Castelli piazza contesa tra italiani e albanesi

DE FICCHY GIOVANNI

Negli ultimi anni i Castelli Romani sono diventati una piazza di spaccio redditizia per le bande criminali, sia italiane che albanesi.

Gruppi di albanesi armati e italiani organizzati che, da parte loro, con i gruppi criminali stranieri non vogliono aver nulla a che fare .

Gli investigatori hanno finora ben contrastato il fenomeno, soprattutto decapitando la rete dei pusher locali, ma nuovi capi rampanti sono pronti a sostituirli e prenderne il posto.

Blitz dei Carabinieri a Velletri

Arrestata dai carabinieri una banda di nove persone per spaccio, otto italiani di Velletri e Marino molto radicati sul posto, e un albanese, e perquisite anche le case di altre 12 persone, la banda si sarebbe occupata di produzione e spaccio al dettaglio di cocaina e hashish.

Una piazza di spaccio gestita gestita da Federico e Valentino Luciani, figli del noto imprenditore edile locale Antonio (non indagato).

I due, come spiegano gli inquirenti, sono gravemente indiziati di gestire gran parte del traffico di droga della zona, si sarebbero occupati dello smistamento di schede telefoniche intestate a identità false, dell’utilizzo di veicoli a noleggio e dello scambio di sms, ma anche della scelta degli uomini con il compito di custodire la droga e di quelli che invece avrebbero dovuto spacciare le sostanze nella zona.

I due gestivano l’attività illecita occupandosi di mantenere i rapporti con i fornitori dello stupefacente, di impartire disposizioni sulla vendita della droga, di supervisionare le cessione da parte dei pusher e di raccogliere il denaro provento dell’attività di spaccio

Banda radicata secondo gli inquirenti, criminali ben organizzati e con tanta voglia di espandere il proprio giro,

La cittadina laziale è divenuta uno snodo importante, trovandosi vicino alla Capitale, e alle molto dinamiche piazze di spaccio di Tor Bella Monaca, e Latina, dove è possibile reperire tutte le sostanze da spacciare, il tutto sistemato in una zona in forte crescita economica, dove è possibile il ricircolo economico.

ELVIS DEMCE capo della nuova criminalità romana, voleva uccidere Tonino Luciani e il suo socio, che avevano interessi in società edili

Gli Albanesi

 Elvis Demce, l’amico di Diabolik che si proclamava “Dio”.

Mirava a conquistare le principali piazze di spaccio di Prenestino, Castelli Romani e Velletri, viene arrestato lo scorso gennaio. 

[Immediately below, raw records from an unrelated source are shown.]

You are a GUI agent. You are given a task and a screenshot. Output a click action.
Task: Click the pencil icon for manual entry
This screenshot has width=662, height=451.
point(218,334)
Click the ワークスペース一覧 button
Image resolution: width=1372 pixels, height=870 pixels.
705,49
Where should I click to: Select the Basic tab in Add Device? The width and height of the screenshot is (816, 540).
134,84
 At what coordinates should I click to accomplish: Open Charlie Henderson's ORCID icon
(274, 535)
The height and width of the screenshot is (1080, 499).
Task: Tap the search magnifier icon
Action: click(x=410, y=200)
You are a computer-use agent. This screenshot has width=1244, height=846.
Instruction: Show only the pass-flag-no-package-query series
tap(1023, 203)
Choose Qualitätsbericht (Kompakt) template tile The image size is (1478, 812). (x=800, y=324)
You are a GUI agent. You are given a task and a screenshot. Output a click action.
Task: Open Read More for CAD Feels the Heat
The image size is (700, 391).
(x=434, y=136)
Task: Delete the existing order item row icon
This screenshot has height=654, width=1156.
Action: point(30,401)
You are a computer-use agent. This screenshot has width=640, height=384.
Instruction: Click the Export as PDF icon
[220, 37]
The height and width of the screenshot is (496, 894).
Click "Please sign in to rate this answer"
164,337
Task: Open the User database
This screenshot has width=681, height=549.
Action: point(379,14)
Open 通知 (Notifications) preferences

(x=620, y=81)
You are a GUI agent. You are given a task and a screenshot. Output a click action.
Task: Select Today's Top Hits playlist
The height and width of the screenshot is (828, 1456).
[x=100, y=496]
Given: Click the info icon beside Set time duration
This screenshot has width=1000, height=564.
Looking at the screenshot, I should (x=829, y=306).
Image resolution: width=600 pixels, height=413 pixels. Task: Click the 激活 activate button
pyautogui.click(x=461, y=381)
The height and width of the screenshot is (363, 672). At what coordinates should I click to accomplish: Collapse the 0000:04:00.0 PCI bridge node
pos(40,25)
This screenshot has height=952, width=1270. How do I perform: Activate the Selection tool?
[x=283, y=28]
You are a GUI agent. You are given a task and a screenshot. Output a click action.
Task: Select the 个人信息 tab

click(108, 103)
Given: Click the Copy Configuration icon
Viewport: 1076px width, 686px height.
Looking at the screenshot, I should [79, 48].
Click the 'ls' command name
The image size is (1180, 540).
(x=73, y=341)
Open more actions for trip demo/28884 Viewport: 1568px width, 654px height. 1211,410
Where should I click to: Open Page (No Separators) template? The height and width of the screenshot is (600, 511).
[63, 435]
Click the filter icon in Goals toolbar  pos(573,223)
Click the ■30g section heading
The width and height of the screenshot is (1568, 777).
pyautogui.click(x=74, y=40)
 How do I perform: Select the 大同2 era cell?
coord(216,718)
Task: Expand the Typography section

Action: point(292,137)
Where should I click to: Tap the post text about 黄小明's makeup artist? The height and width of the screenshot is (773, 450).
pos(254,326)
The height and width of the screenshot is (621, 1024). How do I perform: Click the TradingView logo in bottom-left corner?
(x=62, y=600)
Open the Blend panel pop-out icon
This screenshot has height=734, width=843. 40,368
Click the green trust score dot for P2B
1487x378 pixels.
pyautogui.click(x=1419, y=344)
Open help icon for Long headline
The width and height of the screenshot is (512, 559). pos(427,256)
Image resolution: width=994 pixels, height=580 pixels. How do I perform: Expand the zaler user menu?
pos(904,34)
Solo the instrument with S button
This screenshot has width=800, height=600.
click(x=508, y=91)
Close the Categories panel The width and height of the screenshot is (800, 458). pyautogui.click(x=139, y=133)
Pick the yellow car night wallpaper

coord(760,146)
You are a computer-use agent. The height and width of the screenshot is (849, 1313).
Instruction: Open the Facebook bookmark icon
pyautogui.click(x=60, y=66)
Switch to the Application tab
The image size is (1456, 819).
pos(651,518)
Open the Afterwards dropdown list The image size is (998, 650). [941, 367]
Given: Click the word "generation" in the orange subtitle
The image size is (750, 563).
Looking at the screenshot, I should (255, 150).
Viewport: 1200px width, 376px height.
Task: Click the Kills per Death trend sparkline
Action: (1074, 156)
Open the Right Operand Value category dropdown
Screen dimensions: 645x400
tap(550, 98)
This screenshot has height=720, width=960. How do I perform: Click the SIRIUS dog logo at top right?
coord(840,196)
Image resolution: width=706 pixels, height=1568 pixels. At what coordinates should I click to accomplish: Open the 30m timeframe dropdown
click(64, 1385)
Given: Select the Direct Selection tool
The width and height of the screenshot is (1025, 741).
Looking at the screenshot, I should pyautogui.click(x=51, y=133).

Chi parlava di lui, intercettato , spiegava; “Vuole diventare il capo dei capi. Mi disse ‘ascolta, noi due dobbiamo prendere tutta Velletri’ e gli ho risposto ‘non solo Velletri, possiamo prendere tutto il Lazio'”.

Il protagonista più cruento della “Gomorra albanese” raccontata dalle indagini del gennaio 2022 , della Procura di Roma e della direzione distrettuale antimafia, hanno svelato i rapporti tra Elvis Demce e il clan camorristico D’Amico Mazzarella, operante nella zona di San Giovanni a Teduccio a Napoli.

La Piazza di  Velletri che fa gola a tanti e che ora, secondo gli investigatori, dopo la serie di inchieste e arresti attende nuovi papabili boss che vogliono fare la voce grossa nelle piazze del comune alle porte di Roma.